A healthy diet is important for preventing MetS. The Mediterranean diet has a protective effect on early OA.[86] A diet enriched by olive tree compounds that are found in extra virgin olive oil and olive leaf extract has a recovery effect for cartilage in the early phase of OA. Vitamin D is also a recommended supplement.[87] Healthy cartilage turnover depends on suitable accessibility of vitamin D.[88] Adequate levels of vitamin D stimulate mature chondrocytes to synthesize the proteoglycan matrix.[89] Deficiency in vitamin D is widely associated with several musculoskeletal diseases.[90] In the young healthy sedentary rat model, vitamin D supplementation with the diet has a favorable effect on articular development of cartilage thickness, joint lubrication, and deposition of extracellular matrix fibers.[91] Additionally, coenzyme Q10 suppresses ox-LDL-induced endothelial oxidative injury by modulation of LOX-1-mediated ROS generation via the AMP‐activated kinase/protein kinase C/NADPH oxidase signaling pathway.[92] The authors speculate that coenzyme Q10 suppresses LOX-1-induced ROS, and then may suppress all reciprocally generated ROS related to MetS.

Future prospects

These studies mentioned above that suggest a relationship between the LOX-1/ox-LDL system and OA have some limitations. First, the direct mechanisms connecting mechanical stress and expression of the LOX-1/ox-LDL system have not been determined. Second, the origin of ox-LDL has not been clarified. Third, whether ox-LDL or LOX-1/ox-LDL double-knockout mice also demonstrate resistance against OA is unclear. Similarly, involvement of the LOX-1/ox-LDL system in the pathogenesis of OA in subchondral bone has not been clarified. The LOX-1 index or soluble LOX-1 has recently attracted attention as a clinical biomarker.[92-94] The relationship between the prognosis of OA and the LOX-1 index needs to be investigated in the future.

Conclusions

We reviewed articles that investigated the relationship between OA and AS, especially studies that investigated the LOX-1/ox-LDL system in OA. We also clarified molecules that are common to the underlying pathological mechanisms of MetS and the LOX-1/ox-LDL system.
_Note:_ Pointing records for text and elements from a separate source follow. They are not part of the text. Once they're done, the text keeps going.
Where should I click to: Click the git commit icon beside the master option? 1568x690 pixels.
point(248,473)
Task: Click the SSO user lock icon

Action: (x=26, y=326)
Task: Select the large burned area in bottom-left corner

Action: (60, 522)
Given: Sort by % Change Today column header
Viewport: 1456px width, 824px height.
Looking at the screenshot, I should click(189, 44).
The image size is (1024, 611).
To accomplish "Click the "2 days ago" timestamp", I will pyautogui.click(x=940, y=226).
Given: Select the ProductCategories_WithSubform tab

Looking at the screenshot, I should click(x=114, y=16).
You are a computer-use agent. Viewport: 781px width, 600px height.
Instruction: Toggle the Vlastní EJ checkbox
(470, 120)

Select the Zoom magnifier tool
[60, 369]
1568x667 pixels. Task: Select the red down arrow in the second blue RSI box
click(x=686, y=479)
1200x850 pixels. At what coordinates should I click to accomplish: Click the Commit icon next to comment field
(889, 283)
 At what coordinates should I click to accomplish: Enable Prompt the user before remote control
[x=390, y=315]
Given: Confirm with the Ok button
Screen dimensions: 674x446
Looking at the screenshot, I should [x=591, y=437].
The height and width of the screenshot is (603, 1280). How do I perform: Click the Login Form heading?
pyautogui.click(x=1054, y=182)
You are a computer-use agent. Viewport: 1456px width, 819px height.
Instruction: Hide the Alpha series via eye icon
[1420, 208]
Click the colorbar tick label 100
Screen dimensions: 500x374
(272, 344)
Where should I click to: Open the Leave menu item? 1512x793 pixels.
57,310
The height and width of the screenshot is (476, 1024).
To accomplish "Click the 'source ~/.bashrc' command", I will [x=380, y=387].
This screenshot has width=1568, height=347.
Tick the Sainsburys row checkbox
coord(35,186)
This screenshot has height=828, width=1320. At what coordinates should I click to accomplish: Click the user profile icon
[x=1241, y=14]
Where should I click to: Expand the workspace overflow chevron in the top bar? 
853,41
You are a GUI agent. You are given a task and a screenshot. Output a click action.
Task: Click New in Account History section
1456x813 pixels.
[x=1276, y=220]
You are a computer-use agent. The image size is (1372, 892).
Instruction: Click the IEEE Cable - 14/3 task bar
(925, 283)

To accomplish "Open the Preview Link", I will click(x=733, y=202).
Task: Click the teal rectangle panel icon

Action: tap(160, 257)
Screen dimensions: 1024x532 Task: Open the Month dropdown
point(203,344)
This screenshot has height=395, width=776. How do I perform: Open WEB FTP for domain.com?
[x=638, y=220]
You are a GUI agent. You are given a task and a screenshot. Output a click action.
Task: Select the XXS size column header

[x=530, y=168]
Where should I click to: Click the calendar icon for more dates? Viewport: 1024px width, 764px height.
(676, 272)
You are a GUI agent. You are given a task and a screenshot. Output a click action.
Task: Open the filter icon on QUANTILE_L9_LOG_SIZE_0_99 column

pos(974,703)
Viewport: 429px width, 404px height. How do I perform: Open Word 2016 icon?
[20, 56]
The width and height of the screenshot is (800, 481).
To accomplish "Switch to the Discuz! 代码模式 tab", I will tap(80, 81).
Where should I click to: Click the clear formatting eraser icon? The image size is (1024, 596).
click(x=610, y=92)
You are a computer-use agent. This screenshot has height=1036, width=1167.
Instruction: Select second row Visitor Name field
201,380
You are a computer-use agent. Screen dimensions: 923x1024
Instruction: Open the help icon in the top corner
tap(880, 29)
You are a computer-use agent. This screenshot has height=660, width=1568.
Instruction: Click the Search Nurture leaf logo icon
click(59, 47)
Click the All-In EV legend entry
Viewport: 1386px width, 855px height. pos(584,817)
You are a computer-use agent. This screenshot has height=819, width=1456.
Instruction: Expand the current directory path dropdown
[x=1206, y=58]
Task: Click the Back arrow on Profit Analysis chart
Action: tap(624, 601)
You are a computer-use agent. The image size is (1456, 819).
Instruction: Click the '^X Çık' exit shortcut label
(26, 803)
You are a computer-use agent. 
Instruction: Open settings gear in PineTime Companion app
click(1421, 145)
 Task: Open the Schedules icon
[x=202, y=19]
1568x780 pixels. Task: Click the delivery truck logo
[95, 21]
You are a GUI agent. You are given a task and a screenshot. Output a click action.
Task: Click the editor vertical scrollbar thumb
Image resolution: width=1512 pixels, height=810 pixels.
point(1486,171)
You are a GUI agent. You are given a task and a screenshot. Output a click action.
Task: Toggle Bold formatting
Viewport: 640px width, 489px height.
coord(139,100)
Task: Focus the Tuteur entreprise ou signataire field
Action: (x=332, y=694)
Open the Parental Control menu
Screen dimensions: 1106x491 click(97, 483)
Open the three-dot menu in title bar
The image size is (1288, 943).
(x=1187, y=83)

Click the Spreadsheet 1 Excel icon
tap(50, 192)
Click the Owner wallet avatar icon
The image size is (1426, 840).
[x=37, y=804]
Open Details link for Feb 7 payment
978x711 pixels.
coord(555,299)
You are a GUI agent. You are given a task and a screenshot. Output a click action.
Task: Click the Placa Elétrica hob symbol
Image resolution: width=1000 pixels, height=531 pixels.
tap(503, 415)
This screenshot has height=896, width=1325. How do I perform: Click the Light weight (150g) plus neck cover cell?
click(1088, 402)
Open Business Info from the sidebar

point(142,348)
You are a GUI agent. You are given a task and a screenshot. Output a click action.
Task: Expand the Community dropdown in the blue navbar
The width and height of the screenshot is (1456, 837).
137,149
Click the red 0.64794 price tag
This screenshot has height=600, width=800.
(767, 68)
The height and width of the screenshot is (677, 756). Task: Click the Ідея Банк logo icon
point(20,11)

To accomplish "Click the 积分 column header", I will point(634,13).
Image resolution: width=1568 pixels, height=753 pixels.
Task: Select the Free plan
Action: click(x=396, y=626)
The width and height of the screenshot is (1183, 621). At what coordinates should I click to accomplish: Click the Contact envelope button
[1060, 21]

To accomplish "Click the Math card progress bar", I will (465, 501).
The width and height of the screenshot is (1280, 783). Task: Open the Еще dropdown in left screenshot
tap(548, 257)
We speculate that there is involvement of the oxidative environment of the joint in inducing OA. Evidence shows a correlation between MetS in OA and the LOX-1/ox-LDL system. Suppressing the environment of the cartilage joint that enhances oxidative stress involving the LOX-1/ox-LDL system, which contributes to MetS in OA, may lead to prevention and suppression of OA. In the future, a potential approach for treatment of OA may involve development of anti-oxidative agents and management of patients, promoting a healthy lifestyle free from factors affecting oxidative stress.